MATERIAL SHOWN
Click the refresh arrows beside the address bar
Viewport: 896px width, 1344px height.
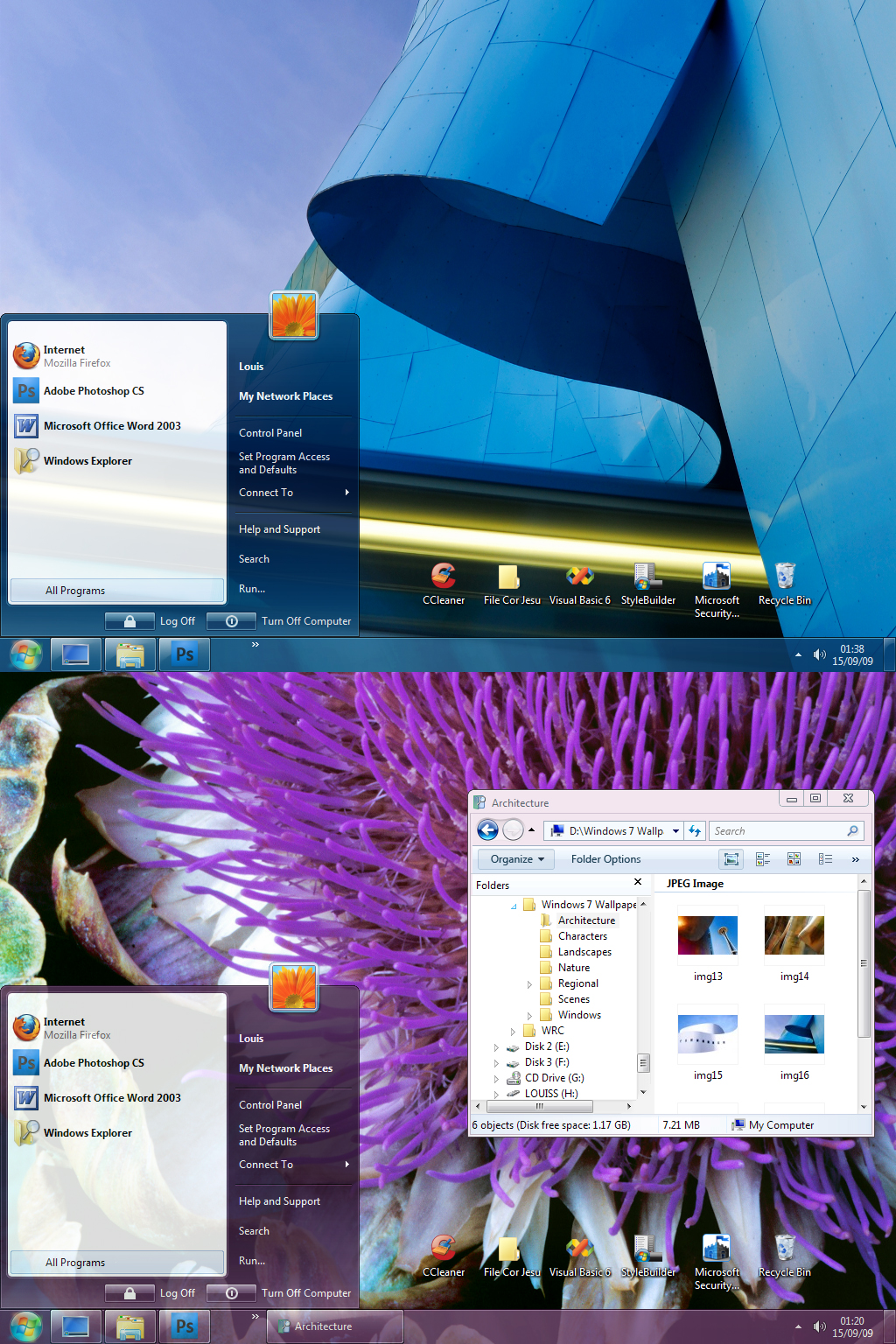coord(694,830)
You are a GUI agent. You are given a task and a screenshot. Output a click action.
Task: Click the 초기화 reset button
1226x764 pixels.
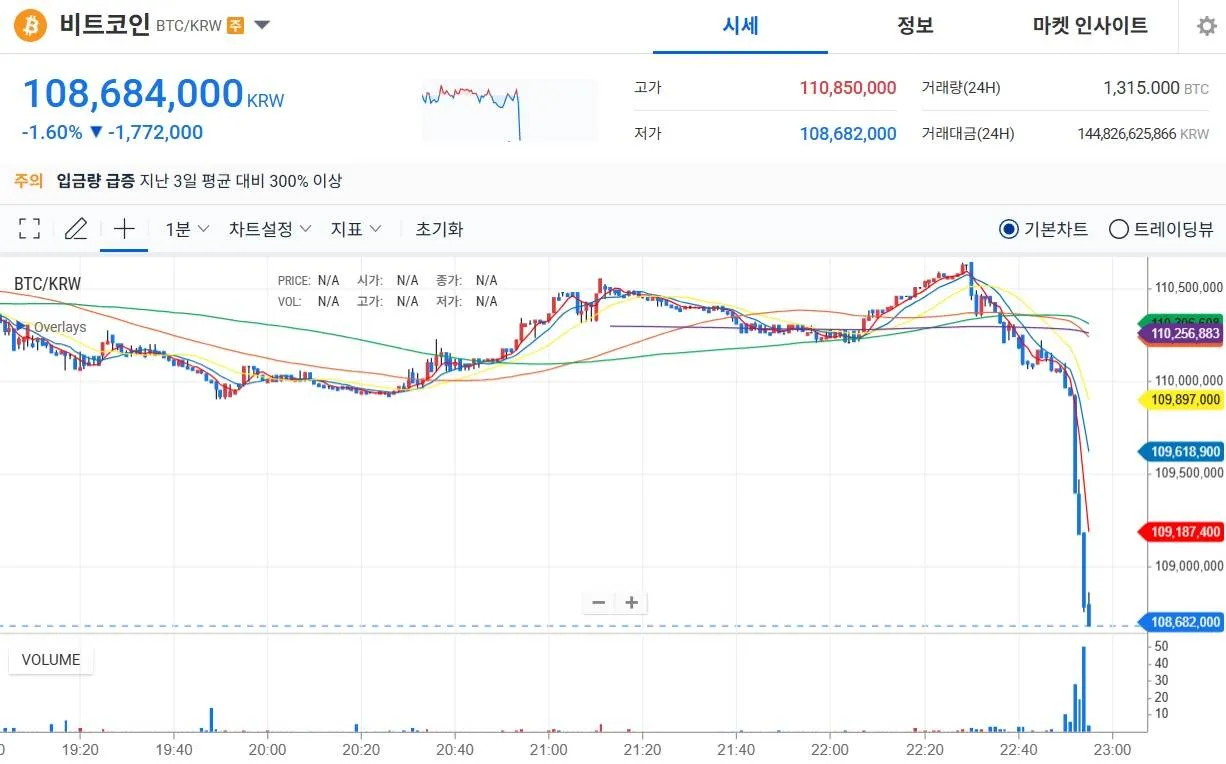point(439,229)
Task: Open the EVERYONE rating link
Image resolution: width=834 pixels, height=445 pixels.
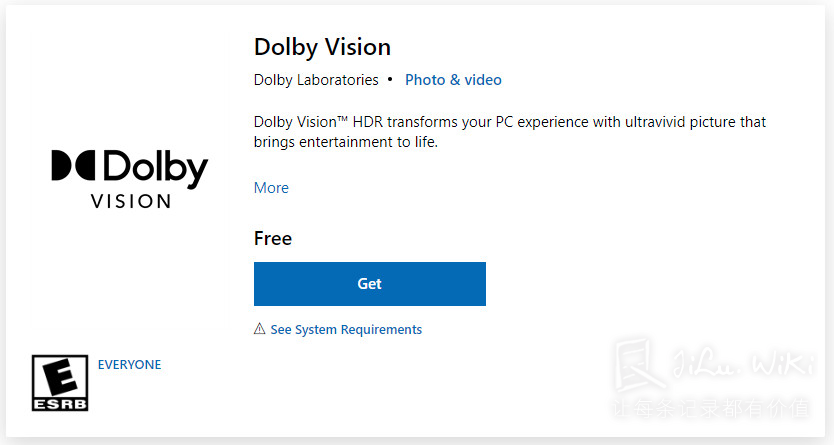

WHAT YOU WILL DO
Set down the line containing "Task: Click the 초기화 reset button" and every line after it up to the end of the material, exactly as written, but not the pictures.

RESULT
Task: Click the 초기화 reset button
1226x764 pixels.
point(439,229)
Task: Open the EVERYONE rating link
Image resolution: width=834 pixels, height=445 pixels.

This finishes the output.